Gli eroi a 5 Stelle della comicità

Non ho avuto il “privilegio” di seguire in diretta l’accaduto, ma quando ne hanno dato notizia gli organi di stampa stentavo a crederci. Mi riferisco ad un passaggio dell’intervista realizzata all’ex ministro dell’Istruzione, Lorenzo Fioramonti, da Lucia Annunziata, nel corso del talk pomeridiano dalla stessa condotto, in onda la domenica su Rai 3.

Sul tema ancora caldo delle dimissioni dell’esponente grillino, assai noto per essere l’artefice delle imposte etiche su bibite e merendine, c’è stato questo inverosimile botta e risposta: “Lei ha minacciato di dimettersi ancora prima di giurare, da ministro. Poi perché si è dimesso prima di Natale? Che cosa è successo?”.

“Io l’avevo sempre detto – ha risposto Fioramonti – entro Natale, entro la Legge di bilancio, io il 23 di dicembre dopo una serie di interlocuzioni con il Presidente del Consiglio nelle settimane precedenti ho mandato una lettera dicendo: ‘a questo punto se non cambiano le condizioni, non posso fare altro che dimettermi dal mio ruolo’. E poi è stato Palazzo Chigi ad annunciare le mie dimissioni qualche giorno dopo”.

Dunque, stando così le cose sembrerebbe che questo ennesimo genio incompreso a 5 Stelle, il quale come è noto voleva depredare di altri tre miliardi il già vacillante bilancio pubblico per distribuire le sue personali mancette elettorali, stava solo realizzando una sorta di benefica provocazione, proprio finalizzata alla citata distribuzione di altri debiti, perché in sostanza è di questo che stiamo parlando.

Non voleva affatto andarsene dalla poltrona occupata, bensì solo aumentare la deterrenza della sua già ostentata minaccia, mettendola semplicemente nero su bianco e inviandola a quell’altro buontempone del Presidente del Consiglio.
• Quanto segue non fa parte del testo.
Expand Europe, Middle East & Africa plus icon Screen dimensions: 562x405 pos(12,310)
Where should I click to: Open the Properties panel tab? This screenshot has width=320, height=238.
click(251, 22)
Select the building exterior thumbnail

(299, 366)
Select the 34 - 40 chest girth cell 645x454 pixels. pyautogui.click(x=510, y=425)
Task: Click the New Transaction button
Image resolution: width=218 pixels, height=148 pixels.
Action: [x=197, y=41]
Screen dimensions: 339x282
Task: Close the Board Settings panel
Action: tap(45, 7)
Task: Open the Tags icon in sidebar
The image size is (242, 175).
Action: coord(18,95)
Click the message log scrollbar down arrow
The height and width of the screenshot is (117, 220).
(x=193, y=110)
Solo che quest’ultimo non ha assolutamente compreso le vere, nobili intenzioni del suo collega di partito e di Governo, accettandole senza alcun indugio.
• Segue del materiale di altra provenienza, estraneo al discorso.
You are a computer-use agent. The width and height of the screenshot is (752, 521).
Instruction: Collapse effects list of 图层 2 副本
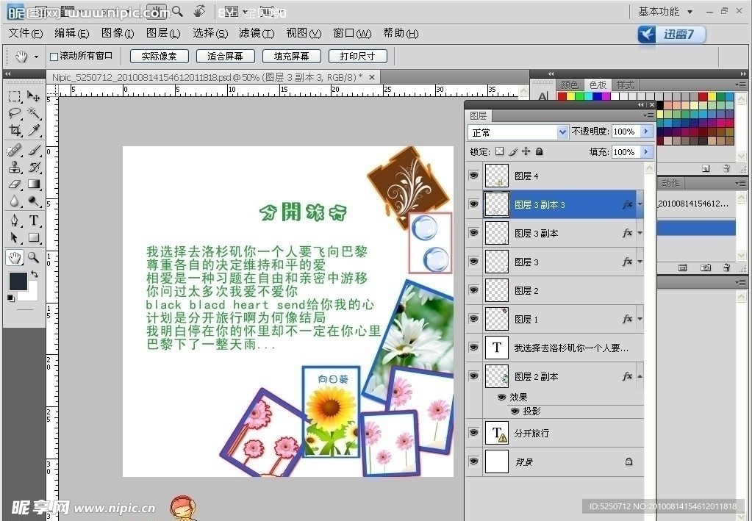pos(639,376)
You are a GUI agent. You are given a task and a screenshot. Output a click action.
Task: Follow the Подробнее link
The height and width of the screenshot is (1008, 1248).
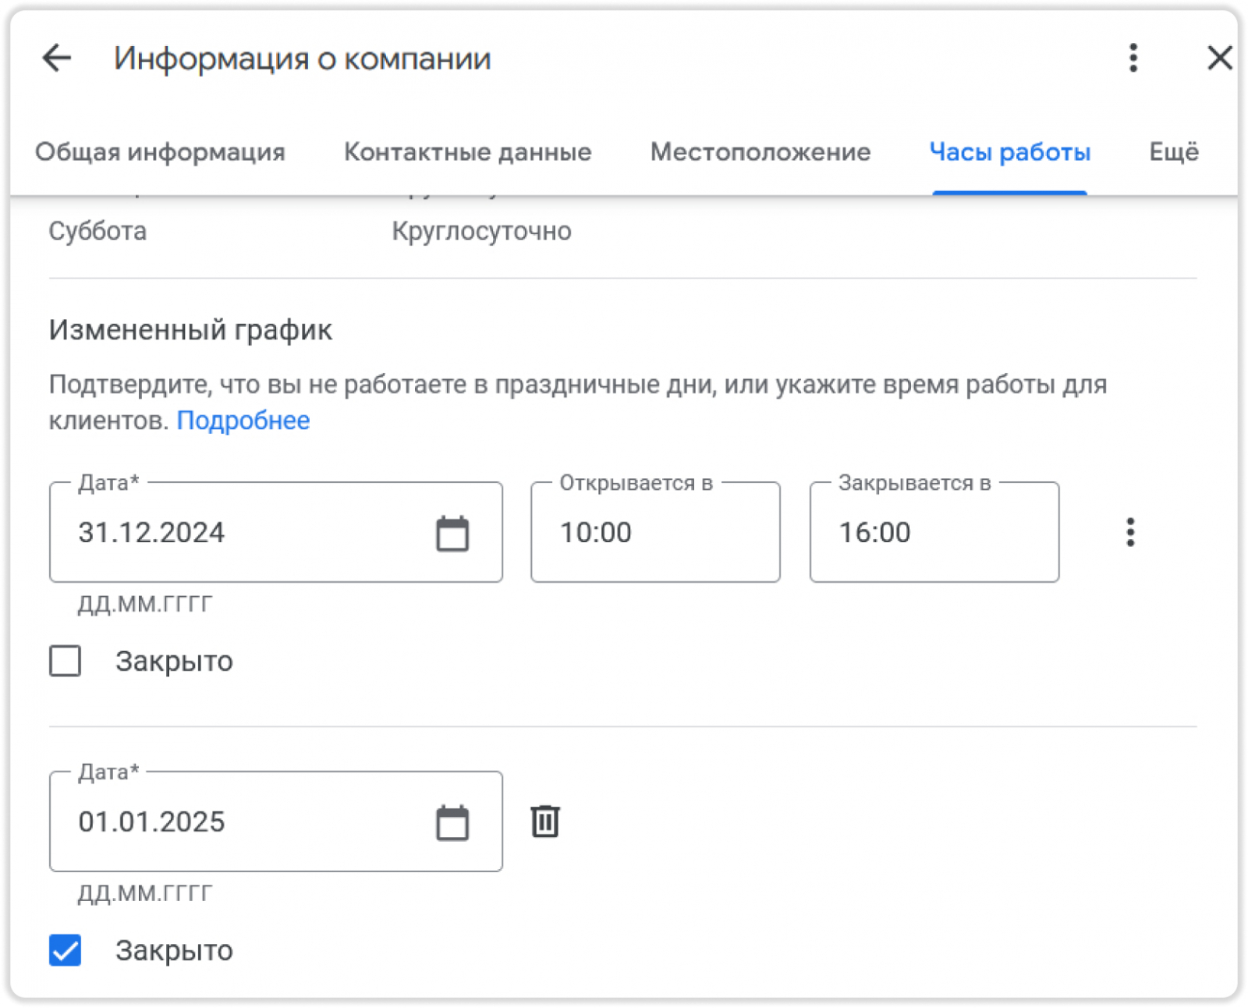coord(243,421)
Forse al buon Giuseppe Conte, di concerto con le eminenze grigie del Movimento 5 Stelle, non gli sarà parso vero di poter cogliere la palla al balzo, togliendosi di torno un personaggio il cui evidente protagonismo stava diventato intollerabile pure dentro uno dei più scombiccherati esecutivi della storia repubblicana.

Comunque sia andata nelle segrete stanze del potere grillino, sicuramente dipinte di un verde speranza, il ridicolo colpo di coda finale di Fioramonti ci consente di valutare a che livello di infantilismo politico siamo giunti: finge di dimettersi con lo scopo ultimo di raggranellare, per così dire, una manciata di miliardi da un bilancio che già di per sé non sta in piedi per come è stato approntato.

Ed è a gente di tale spessore che un terzo degli italiani poco meno di due anni orsono ha affidato le sorti del Paese. Ogni ulteriore commento sarebbe a questo punto superfluo. Personalmente continuo a consigliare tutti, in attesa che si esaurisca del tutto la fase degli sprovveduti dilettanti allo sbaraglio, di indossare l’elmetto. Potrebbero piovere sulle nostre teste altre grandinate di pesantissime scemenze.